19 replies to this topic

[bonanova]

If I repeatedly throw a fair 6-sided die, what is the probability that the running total will at one point equal 137?

[bushindo]

If I repeatedly throw a fair 6-sided die, what is the probability that the running total will at one point equal 137?

 

With some recursive code, I get

 

Spoiler for

0.2857143

[CaptainEd]

Spoiler for Bushindo's surprising value of

2 / 7

Edited by CaptainEd, 14 January 2013 - 09:32 PM.

[Prime]

It seems to stand the reason...

Spoiler for just a guess

Since with each roll we add with equal probability between 1 and 6 to the running sum, the average step is 3.5. Then the probability would be 1/3.5 just like Bushindo calculated.

I'll try for exact formula later.

[BobbyGo]

Spoiler for I must be way off

I got an anwer of 0.2536043somethingsomethingmorenumbers

[bonanova]

Bushindo has seven decimal places; the Captain has it exactly, if surprisingly; and Prime has the insight.
A triple tag team solution! Good job all. So who gets the "solved" tag .... ?

The nod goes to Prime's explanation.

[Prime]

Thanks Bonanova. My explanation does look sound. But now, after I have taken some time to reflect, I must disprove and disown my solution.

Sure, the fraction that we found here is good for everyday gambling needs, but it is not the exact probability.

I suspect, Bushindo’s method would have produced the exact answer, had it not succumbed to rounding error.

 

Spoiler for Proof of falsehood, but not the answer.

Any number may or may not be an intermediate running total in this experiment. But there is one exception - zero! Zero running total will occur with 100% probability right before the very first roll.
Consequently, the probabilities for the first six numbers (1, 2, 3, 4, 5, and 6) to become intermediate totals are:
P₁= 1/6;
P₂ = (1+1/6)/6 = 7/6²;
P₃ = (1+1/6+7/6²)/6 = 7²/6³;
And in the like manner,
P₄  = 7³/6⁴;
P₅ = 7⁴/6⁵;
P₆ = 7⁵/6⁶;
Note, all the above probabilities are different from 2/7. First four are smaller, and the last two are higher.

From that point on we must change the method for probability calculation. Since a running total n can be obtained by a single roll from 6 preceding totals,
P_n = (P_n-1 + P_n-2 + P_n-3 + P_n-4 + P_n-5 + P_n-6)/6. Note, for P_n = 2/7, the sum of its six predecessors must be equal 12/7.

Let’s figure out the exact probability for P₇ using addition of the fractions, like they taught me at school. The common denominator for the first six probabilities is 6⁶, whereas the numerator of the sum becomes:
6⁵ + 7*6⁴ + 7²*6³ + 7³*6² + 7⁴*6 + 7⁵. Note, the numerator is modulo 1 with respect to 6.

INFORMATION PROVIDED.
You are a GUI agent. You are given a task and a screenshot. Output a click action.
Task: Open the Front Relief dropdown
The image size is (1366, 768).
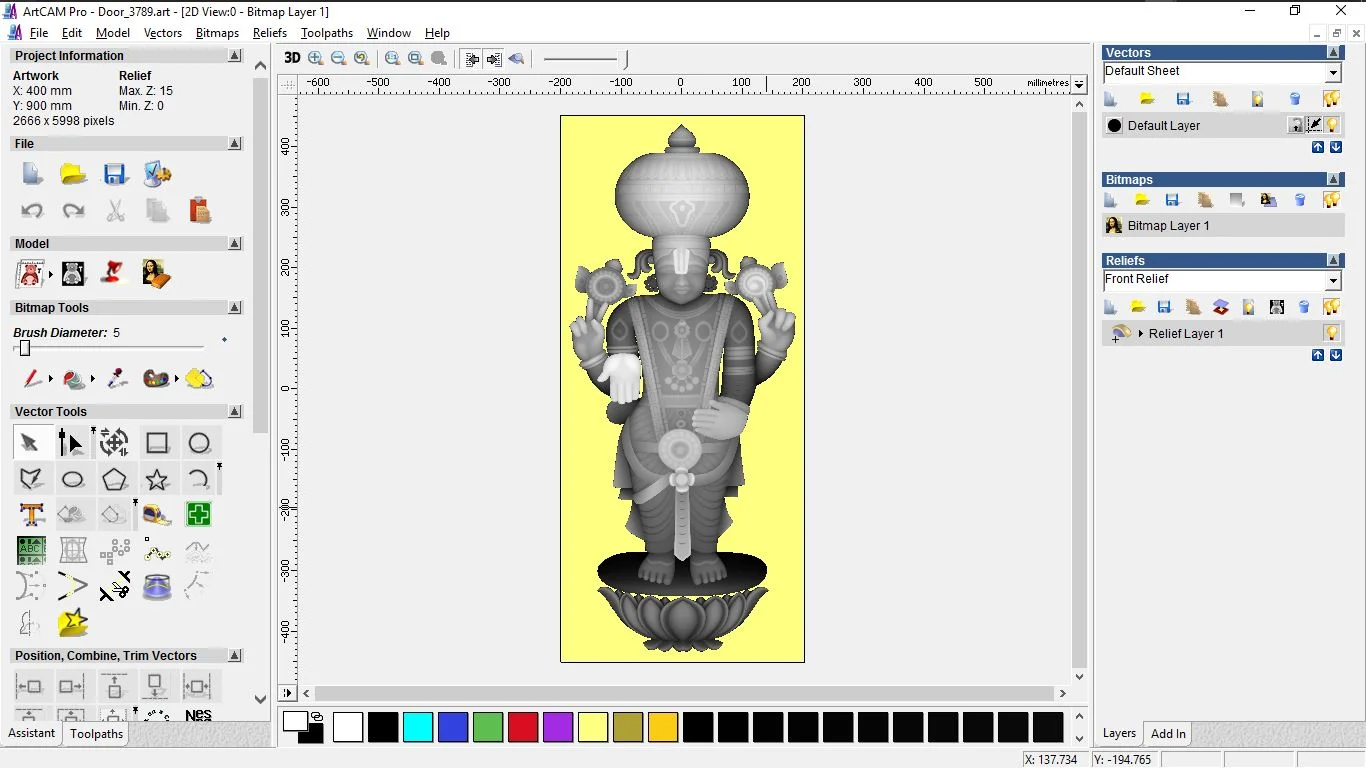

PROBLEM SET.
A) In the dice probability thread, which running total does Prime say will occur with 100% probability?
B) What comes next in the dice probability thread? Continue it from the point where it stops.

RESPONSES PER TASK.
A) Zero, right before the very first roll.

B)
Thus P₇ = (6⁵ + 7*6⁴ + 7²*6³ + 7³*6² + 7⁴*6 + 7⁵)/ 6⁷.

For P₈ we add up P₂ through P₇ and divide it by 6. To bring P₂ through P₆ fractions to the common denominator of 6⁷, we must multiply their numerators by various powers of 6. Whereas the numerator of P₇ remains modulo 1 with respect to 6 and so will the numerator of P₈.

Thus by induction we know that the exact fraction for P₁₃₇ has 6¹³⁷ in its denominator and a very big who knows what in the numerator, which is modulo 1 with respect to 6, however. The numerator of that fraction is not divisible by 2 and its denominator is not divisible by 7. Therefore, it cannot be exactly equal to 2/7. That big fraction cannot be simplified at all - the numerator and denominator have no common factors.

Whoever finds the numerator - will have solved the problem.

In Excel spreadsheet, the probabilities for intermediate totals oscillated around 2/7, until the application ran out of precision having reached 15 digits past decimal point at the intermediate total of 108.

[CaptainEd]

Prime, your "disproof" notwithstanding, we should congratulate you on your insight that has identified the limit towards which any experiment to 137 should tend (IMH and Naive Opinion). I'm interested to understand about Bushindo's recursive code. My contribution was only to respond to Bushindo's numeric result, as it matches the cyclic stream of digits I learned in childhood.

[BobbyGo]

Thanks Bonanova. My explanation does look sound. But now, after I have taken some time to reflect, I must disprove and disown my solution.

Sure, the fraction that we found here is good for everyday gambling needs, but it is not the exact probability.

I suspect, Bushindo’s method would have produced the exact answer, had it not succumbed to rounding error.

 

Spoiler for Proof of falsehood, but not the answer.

Any number may or may not be an intermediate running total in this experiment. But there is one exception - zero! Zero running total will occur with 100% probability right before the very first roll.
Consequently, the probabilities for the first six numbers (1, 2, 3, 4, 5, and 6) to become intermediate totals are:
P₁= 1/6;
P₂ = (1+1/6)/6 = 7/6²;
P₃ = (1+1/6+7/6²)/6 = 7²/6³;
And in the like manner,
P₄  = 7³/6⁴;
P₅ = 7⁴/6⁵;
P₆ = 7⁵/6⁶;
Note, all the above probabilities are different from 2/7. First four are smaller, and the last two are higher.

From that point on we must change the method for probability calculation. Since a running total n can be obtained by a single roll from 6 preceding totals,
P_n = (P_n-1 + P_n-2 + P_n-3 + P_n-4 + P_n-5 + P_n-6)/6. Note, for P_n = 2/7, the sum of its six predecessors must be equal 12/7.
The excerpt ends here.